No one posted a solution—I don’t know if that’s because people have lost interest, or because no one was able to solve it—but in any case, don’t read this post yet if you still want to try solving it! As a very small hint, part of the reason I chose this problem is that it is an interesting example of a case where just getting the correct asymptotic time complexity is not enough—we actually have to work a bit to optimize our code so it fits within the allotted time limit.

The algorithm

When solving this problem I first just spent some time thinking about the different things I would have to compute and what algorithms and data structures I could use to accomplish them.

• The first thing that jumped out at me is that we are going to want some kind of abstractions for 3D coordinates, and for 3D rectangular prisms (i.e. boxes, i.e. pieces of cake). Probably we can just represent boxes as a pair of points at opposite corners of the box (in fact this is how boxes are given to us). As we plan out how the rest of the solution is going to work we will come up with a list of operations these will need to support.

  As an aside, when working in Java I rarely make any classes beyond the single main class, because it’s too heavyweight. When working in Haskell, on the other hand, I often define little abstractions (i.e. data types and operations on them) because they are so lightweight, and being able to cleanly separate things into different layers of abstraction helps me write solutions that are more obviously correct.

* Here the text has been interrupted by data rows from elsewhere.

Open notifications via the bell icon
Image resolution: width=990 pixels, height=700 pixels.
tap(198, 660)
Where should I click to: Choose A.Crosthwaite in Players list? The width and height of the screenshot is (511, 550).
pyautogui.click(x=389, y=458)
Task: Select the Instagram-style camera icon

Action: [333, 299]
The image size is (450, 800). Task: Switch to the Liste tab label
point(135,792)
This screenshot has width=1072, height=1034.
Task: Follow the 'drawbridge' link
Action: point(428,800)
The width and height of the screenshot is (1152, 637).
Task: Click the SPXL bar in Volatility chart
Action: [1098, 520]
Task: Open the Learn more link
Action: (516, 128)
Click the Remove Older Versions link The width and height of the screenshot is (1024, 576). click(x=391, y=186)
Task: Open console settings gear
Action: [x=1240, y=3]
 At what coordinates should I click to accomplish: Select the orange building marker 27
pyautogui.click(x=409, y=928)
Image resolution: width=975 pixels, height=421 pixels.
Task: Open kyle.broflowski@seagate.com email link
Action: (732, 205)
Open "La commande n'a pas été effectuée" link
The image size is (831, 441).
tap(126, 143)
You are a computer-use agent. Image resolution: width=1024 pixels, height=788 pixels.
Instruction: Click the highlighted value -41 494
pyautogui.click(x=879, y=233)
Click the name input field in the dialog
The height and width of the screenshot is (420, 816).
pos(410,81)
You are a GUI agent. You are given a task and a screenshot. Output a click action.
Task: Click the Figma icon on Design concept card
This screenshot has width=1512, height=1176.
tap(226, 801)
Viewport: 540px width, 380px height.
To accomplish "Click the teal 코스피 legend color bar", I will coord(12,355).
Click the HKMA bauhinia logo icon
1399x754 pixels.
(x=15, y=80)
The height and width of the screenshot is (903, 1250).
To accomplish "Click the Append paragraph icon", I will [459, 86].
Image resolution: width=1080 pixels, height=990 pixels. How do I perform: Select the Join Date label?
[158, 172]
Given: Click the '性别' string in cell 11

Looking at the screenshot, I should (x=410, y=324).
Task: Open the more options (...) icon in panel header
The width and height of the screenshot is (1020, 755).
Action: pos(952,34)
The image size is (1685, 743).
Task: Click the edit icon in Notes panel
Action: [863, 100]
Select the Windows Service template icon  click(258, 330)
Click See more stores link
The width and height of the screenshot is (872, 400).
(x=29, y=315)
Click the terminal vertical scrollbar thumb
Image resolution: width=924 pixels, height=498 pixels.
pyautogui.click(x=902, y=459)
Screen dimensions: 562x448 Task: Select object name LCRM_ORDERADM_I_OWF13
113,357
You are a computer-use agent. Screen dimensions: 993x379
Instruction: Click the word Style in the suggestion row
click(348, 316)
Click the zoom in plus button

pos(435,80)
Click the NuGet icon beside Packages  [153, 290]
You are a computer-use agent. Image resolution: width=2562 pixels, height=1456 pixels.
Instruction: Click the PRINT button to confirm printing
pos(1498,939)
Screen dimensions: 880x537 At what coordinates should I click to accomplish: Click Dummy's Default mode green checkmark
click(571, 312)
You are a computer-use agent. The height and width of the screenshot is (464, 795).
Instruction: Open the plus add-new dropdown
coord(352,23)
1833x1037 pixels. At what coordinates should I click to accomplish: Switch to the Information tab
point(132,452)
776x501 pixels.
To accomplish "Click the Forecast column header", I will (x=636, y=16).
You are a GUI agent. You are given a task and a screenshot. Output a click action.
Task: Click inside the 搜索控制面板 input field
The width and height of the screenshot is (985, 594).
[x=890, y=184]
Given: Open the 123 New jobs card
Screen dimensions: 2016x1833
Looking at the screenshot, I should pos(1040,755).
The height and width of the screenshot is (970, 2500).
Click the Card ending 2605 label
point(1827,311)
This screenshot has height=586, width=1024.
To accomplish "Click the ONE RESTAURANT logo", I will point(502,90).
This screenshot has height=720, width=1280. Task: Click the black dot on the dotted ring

• We need to check that the coordinates of each given box are valid.

• We will need to check that every piece of cake contains exactly one chocolate chip. At first this sounds difficult—given a chip, how do we find out which box(es) it is in? Or given a box, how can we find out which chips are in it? To do this efficiently seems like it will require some kind of advanced 3D space partitioning data structure, like an octree or a BSP tree. BUT this is a situation where reading carefully pays off: the problem statement actually says that “the \(i\)-th part must contain the \(i\)-th chocolate chip”. So all we have to do is zip the list of pieces together with the list of chips. We just need an operation to test whether a given point is contained in a given box.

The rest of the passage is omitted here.